**TANTANGAN**
1 – Ganti "khatib" dengan "penceramah" pada bagian teks yang diberikan, mulai dari "Kalau biasanya khatib" dan terus sampai "BB itu sendiri.", lalu tuliskan kembali bagian itu.
2 – Tentukan apakah tiap pernyataan berikut sesuai dengan teks yang diberikan. Jawab ya atau tidak, lalu kutip kata-kata penentunya dari teks. (a) Khatib menyamakan harga HP BB Rp 3 juta dengan tiga ekor kambing. (b) Harga HP BB Rp 3 juta itu sudah mencakup kewajiban membayar bulanannya. (c) Kali ini khatib mengulas kurban dengan menyebut pahala sebanyak bulu domba.

**TEKS YANG DIBERIKAN**
Selasa, 16 November 2010

Lebaran Terbelah, Blackberry, Bencana

Kalau biasanya khatib mengulas masalah kurban dengan jumlah pahala, hal itu sudah menjadi biasa. Sering kali kita mendengar bahwa pahala seseorang yang berkurban jumlah nantinya akan sebanyak bulu domba yang dia sembelih. Ada juga sebagian yang menyebut berkurban sebagai tameng diri kita di akhirat dari panasnya api neraka. Ceramah seperti ini, jujur saja sudah sering kita dengarkan.

Namun kali ini sang khatib hanya memberikan analog yang sederhana yaitu kurban dengan HP BlackBerry (BB). Saat ini menggunakan HP BB lagi ngetren dan seakan menambah nilai tersendiri dalam pergaulan. HP BB yang dikenal canggih ini, harganya ada yang di atas Rp 3 jutaan. Artinya, kalau masyarakat kelas teri, masyarakat gaptek, masyarakat yang tinggal di perkampungan tidak mungkin dapat membeli atau mempergunakan HP BB itu sendiri.

Bila dilihat dari daftar harga HP BB itu, sang khatib membandingkan dengan harga seekor kambing yang sudah layak untuk kurban di tahun ini. Bila merujuk harga HP BB dengan Rp 3 juta saja -di luar kewajiban membayar bulanannya- maka hal itu setara dengan 3 ekor kambing. Namun sayang, kata sang khatib tadi, mereka yang memiliki berbagai jenis HP mahal, canggih, ngetren, bergengsi dan dianggap gaul itu, justru kadang enggan untuk menyisihkan rezekinya untuk berkurban.

**DATA YANG DIBERIKAN**
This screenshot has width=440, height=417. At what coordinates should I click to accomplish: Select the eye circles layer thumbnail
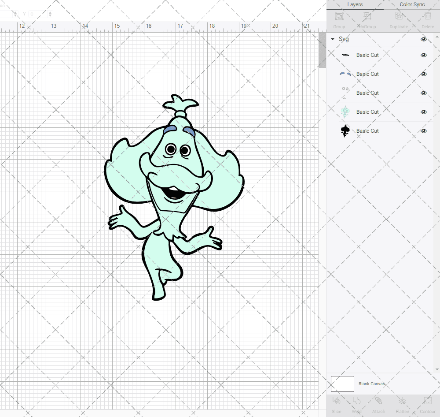click(x=345, y=93)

**JAWABAN AKHIR**
1 –
Kalau biasanya penceramah mengulas masalah kurban dengan jumlah pahala, hal itu sudah menjadi biasa. Sering kali kita mendengar bahwa pahala seseorang yang berkurban jumlah nantinya akan sebanyak bulu domba yang dia sembelih. Ada juga sebagian yang menyebut berkurban sebagai tameng diri kita di akhirat dari panasnya api neraka. Ceramah seperti ini, jujur saja sudah sering kita dengarkan.

Namun kali ini sang penceramah hanya memberikan analog yang sederhana yaitu kurban dengan HP BlackBerry (BB). Saat ini menggunakan HP BB lagi ngetren dan seakan menambah nilai tersendiri dalam pergaulan. HP BB yang dikenal canggih ini, harganya ada yang di atas Rp 3 jutaan. Artinya, kalau masyarakat kelas teri, masyarakat gaptek, masyarakat yang tinggal di perkampungan tidak mungkin dapat membeli atau mempergunakan HP BB itu sendiri.

2 –
(a) Ya: "maka hal itu setara dengan 3 ekor kambing".
(b) Tidak: "di luar kewajiban membayar bulanannya".
(c) Tidak: "Namun kali ini sang khatib hanya memberikan analog yang sederhana yaitu kurban dengan HP BlackBerry (BB)".